■ SOURCE EXCERPT

-- Start --

When you think of reconciliation, perhaps you picture a hug between friends after an apology. Or maybe an image of a person confessing their wrongdoings to a religious leader comes to mind. Or you envision two groups making amends after years of vicious fighting. You might be even thinking of a recent personal experience of your own reconciliation in your head. The notion of reconciliation is unique for all of us and as old as the first conflict. Reconciliation is more than an event. It’s a complex process that can have lasting and positive impacts on relationships. Because of this, it's important to understand the power of reconciliation in mediation, and how it can transform conflict into sustainable harmony.

Reconciliation plays an important role in disputes of all sizes, from family squabbles to civil wars. Mediation relies heavily on principles of reconciliation to achieve lasting and meaningful outcomes. Mediators use strategies to foster understanding, empathy, and communication. While not required, this process can ultimately result in reconciliation between parties. This article explores the pivotal role that reconciliation plays in mediation and its profound impact on individuals, families, communities, and societies. Since reconciliation is so transformational its process can seem complex, but once understood, mediators can refer to a substantial base of tools to address conflicts on micro, mezzo, and macro scales. In this article, we’ll look at different definitions of reconciliation, the tools learned from reconciliation, the transformative power of reconciliation, and how meditators can harness the power of reconciliation in their practice. 

Definitions of Reconciliation

Oftentimes when conceptualizing a broad topic such as reconciliation, it helps to look at its different definitions. According to Google’s English dictionary, Oxford Languages, reconciliation is defined as “the restoration of friendly relations” and “the action of making one view or belief compatible with another.” A definition that mediators may find helpful is from the United States Institute of Peace, which describes reconciliation as “the long-term process by which the parties to a violent dispute build trust, learn to live cooperatively, and create a stable peace. It can happen at the individual level, the community level, and the national level.”

-- End --

■ INSTRUCTION
Pick up the excerpt on reconciliation in mediation after its final sentence and continue it. The rows that follow play no part in this work.

[Data records]
-- Start --

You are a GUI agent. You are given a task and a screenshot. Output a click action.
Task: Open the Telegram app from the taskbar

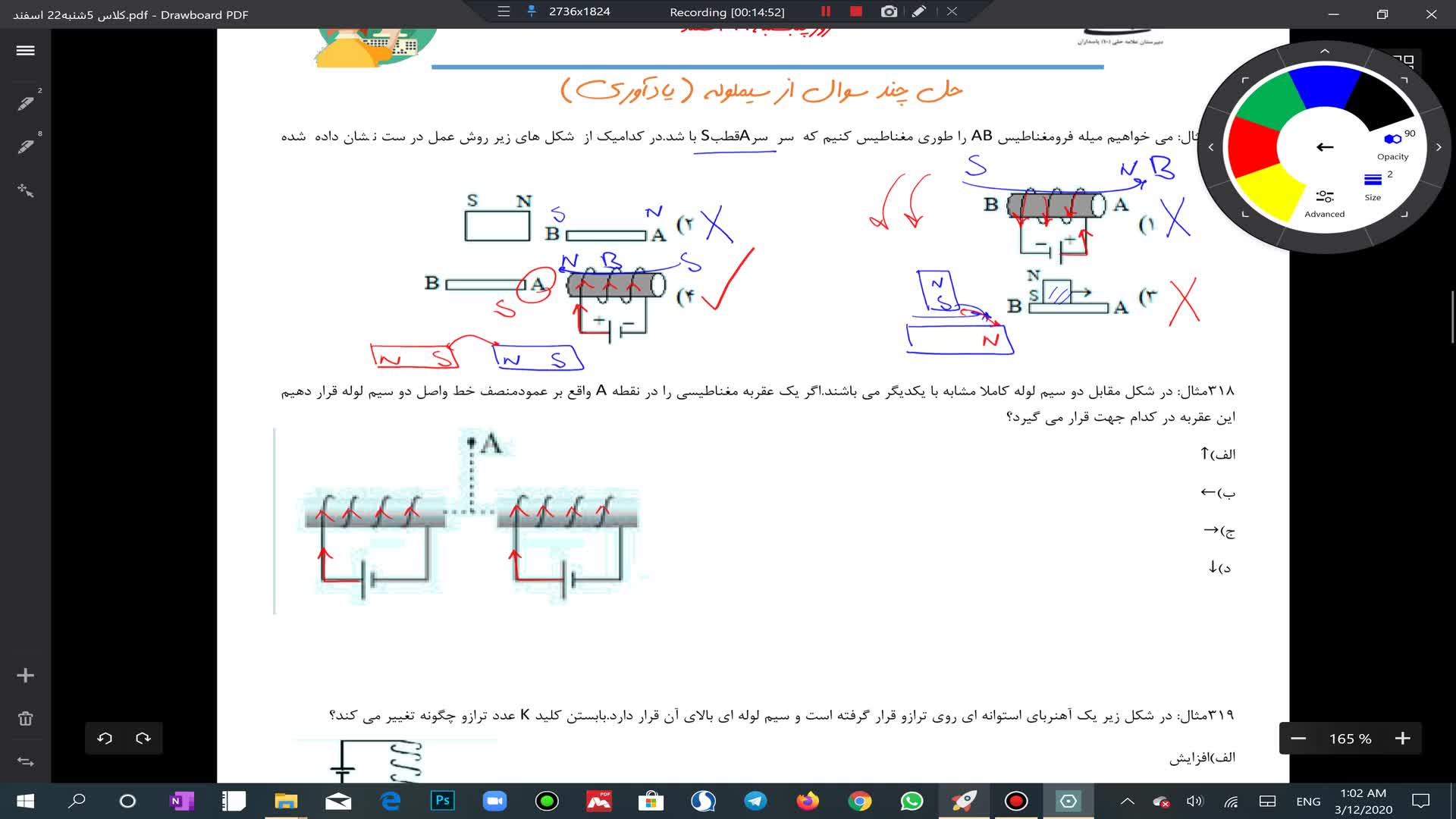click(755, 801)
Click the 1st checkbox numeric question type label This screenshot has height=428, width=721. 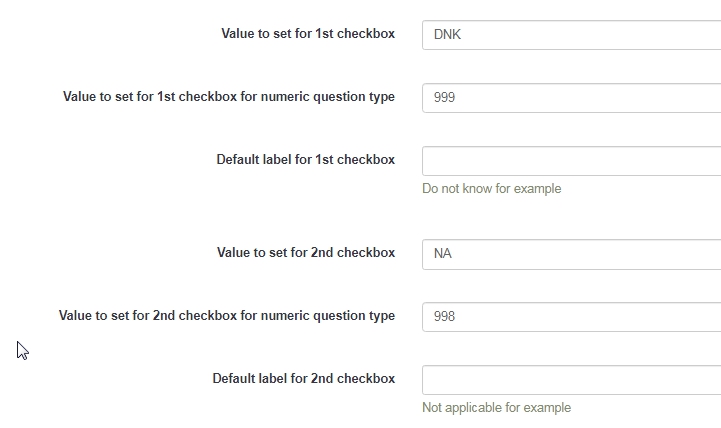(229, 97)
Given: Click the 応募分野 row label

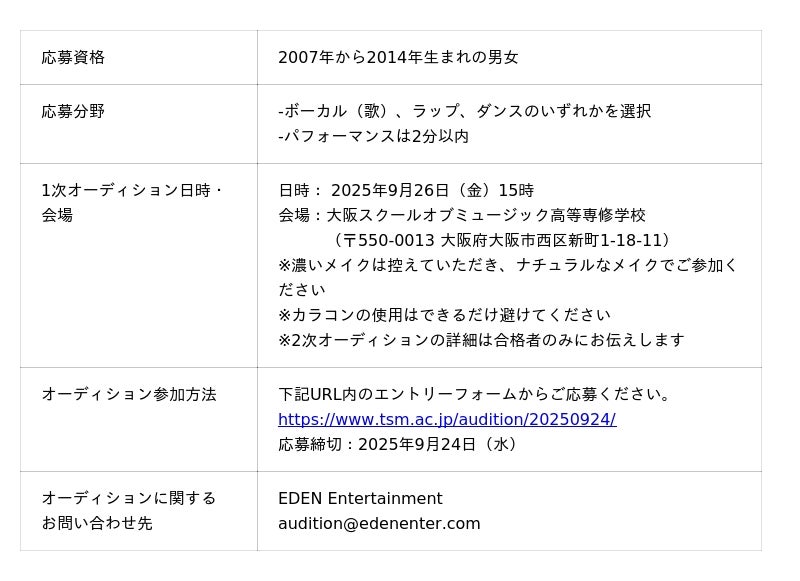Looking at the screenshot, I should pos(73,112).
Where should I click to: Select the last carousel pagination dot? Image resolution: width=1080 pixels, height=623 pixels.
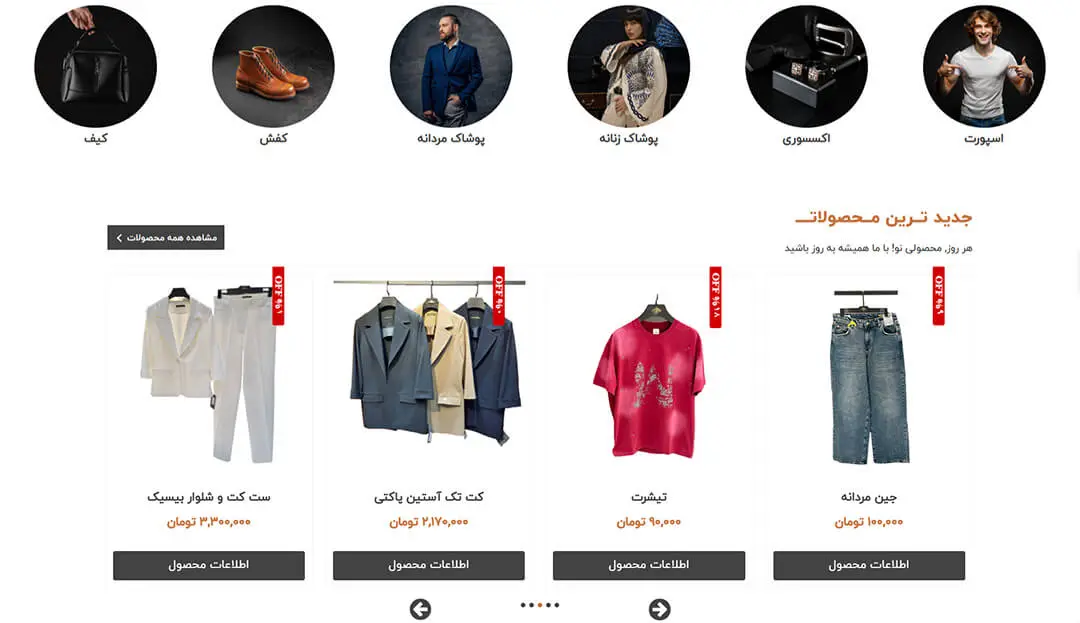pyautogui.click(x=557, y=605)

-- End --

■ WRITTEN RESPONSE
These definitions reveal that at its core, reconciliation involves actions taken between parties to transform the space they operate in to make it work for all parties in the dispute. To quote former UN Secretary General, Kofi Anan, “Reconciliation is a long-term process, not an event.” Reconciliation involves work performed by the involved parties. This may include active silence and active listening, as parties share with each other and reflect on the underlying issues of their conflict. They may communicate stories, experiences, and their unique truths with one another. They may each seek or offer forgiveness. Through dialogue, parties that actively reconcile come together in a way where they can mend their relationship moving forward. In finding solutions to their conflict, they transform their relationship to accommodate one another in new ways. 

Reconciliation is more likely to occur when there is space for it to be held. It happens most often when participants are willing to listen and shift their perspectives, in ways that consider the other party’s concerns about the conflict. It is not necessarily forgiveness, but it is a affirmation in which parties recognize the relationship with the other party, and agree to work to transform it from a state of conflict. With reconciliation, there is still room for contradiction in the relationship, but not conflict. In other words, parties find a way to respectfully disagree with one another.

The Tools of Reconciliation and How Mediators Can Use Them

Now that we understand reconciliation as a process, let's consider techniques and strategies mediators can use to illuminate the pathway to reconciliation.

Well-trained mediators know they should neither invent solutions nor give advice, but here are some tools that may foster reconciliation in mediation:  

Holding Space

The process of reconciliation can only work if there is a safe space in which to work through the conflict. Mediators play an important role in creating a space in which parties feel comfortable to express themselves freely. Whether this means meeting in person in a neutral area, online via web conference, taking breaks, or caucusing individually with each side, mediators must create an inviting environment for parties.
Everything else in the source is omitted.